[Records for locating words and elements]
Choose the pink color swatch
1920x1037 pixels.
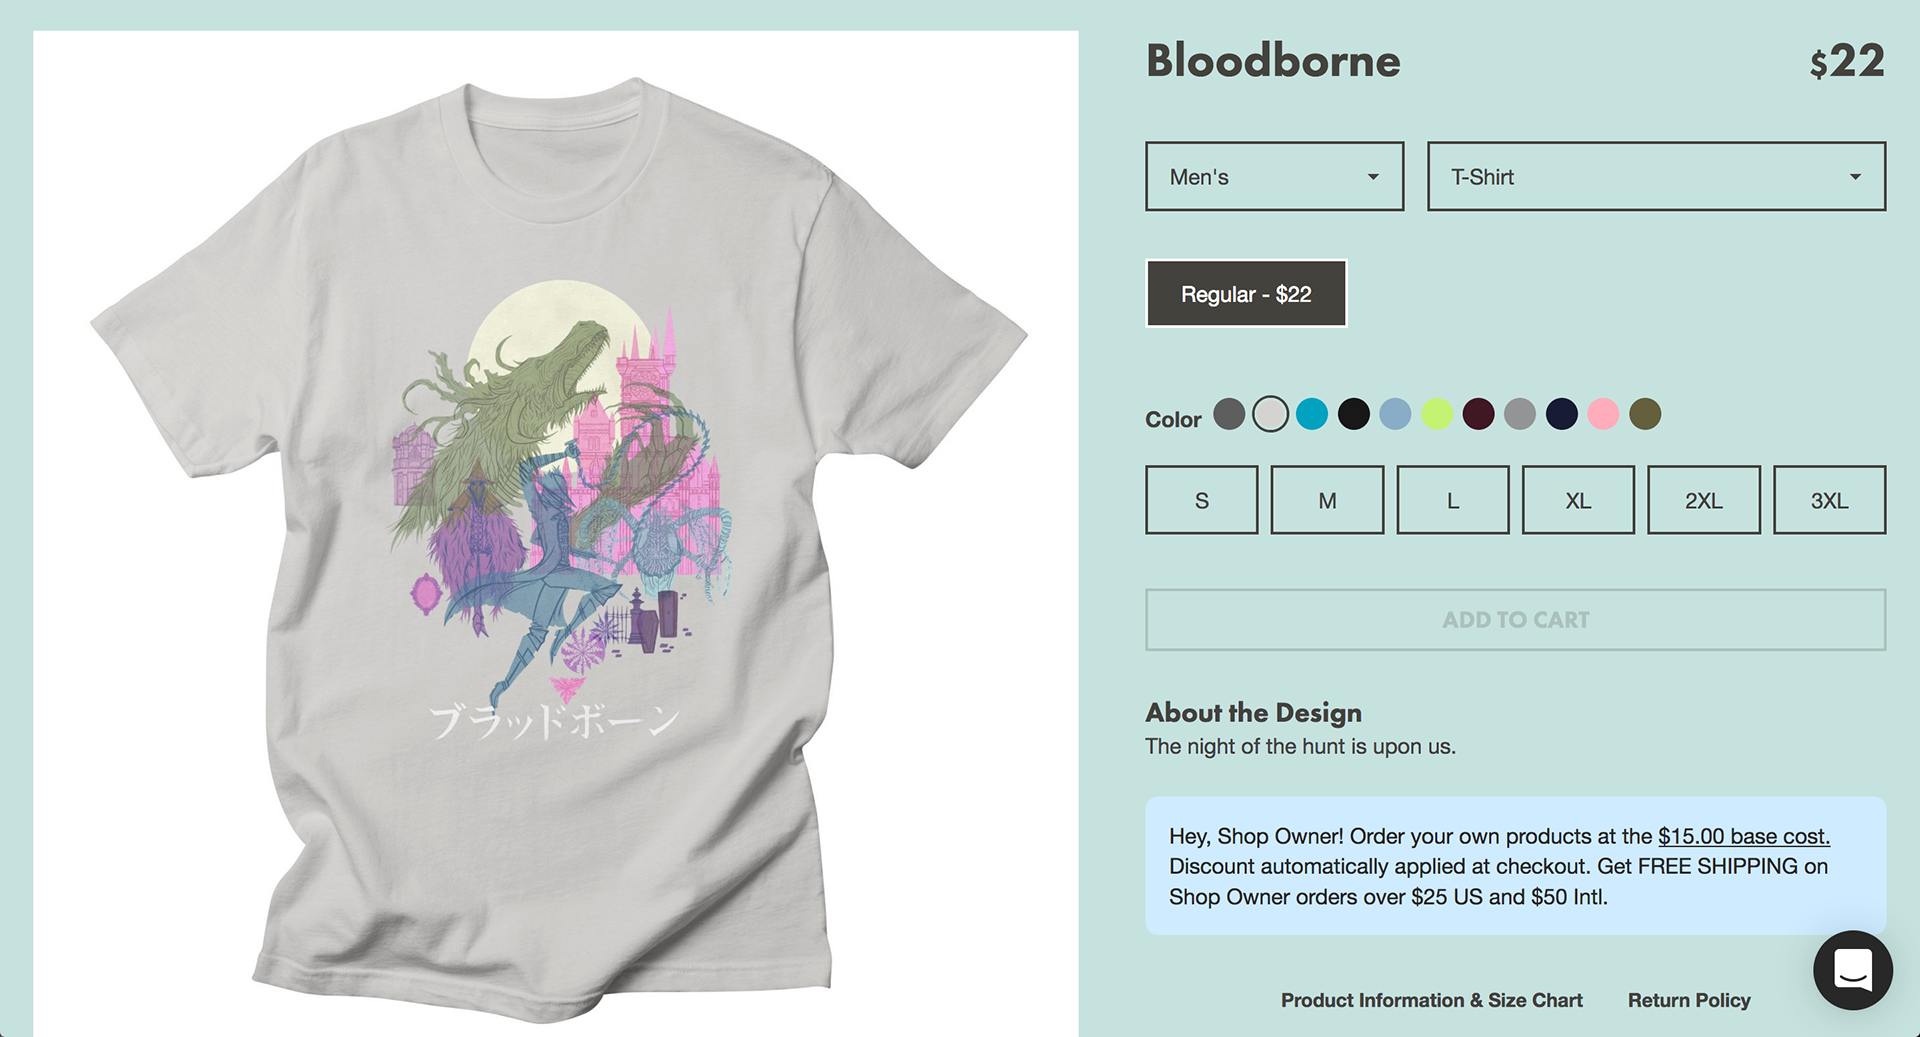pyautogui.click(x=1603, y=414)
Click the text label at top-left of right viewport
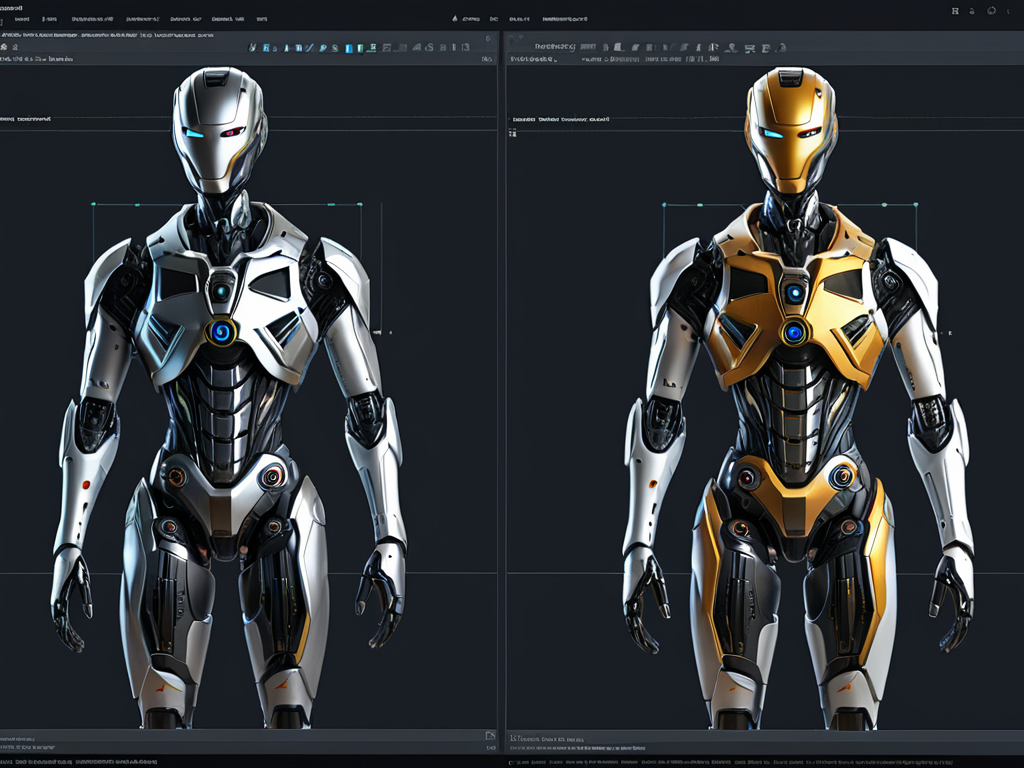Image resolution: width=1024 pixels, height=768 pixels. point(560,119)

◆ Objective ◆
Rewrite the records above, renaming "swatch" to "sample" and leaving everything else unchanged. Leave the pictures out of your answer.

◆ Full answer ◆
Choose the pink color sample
1920x1037 pixels.
pyautogui.click(x=1603, y=414)
Click the text label at top-left of right viewport
Image resolution: width=1024 pixels, height=768 pixels. point(560,119)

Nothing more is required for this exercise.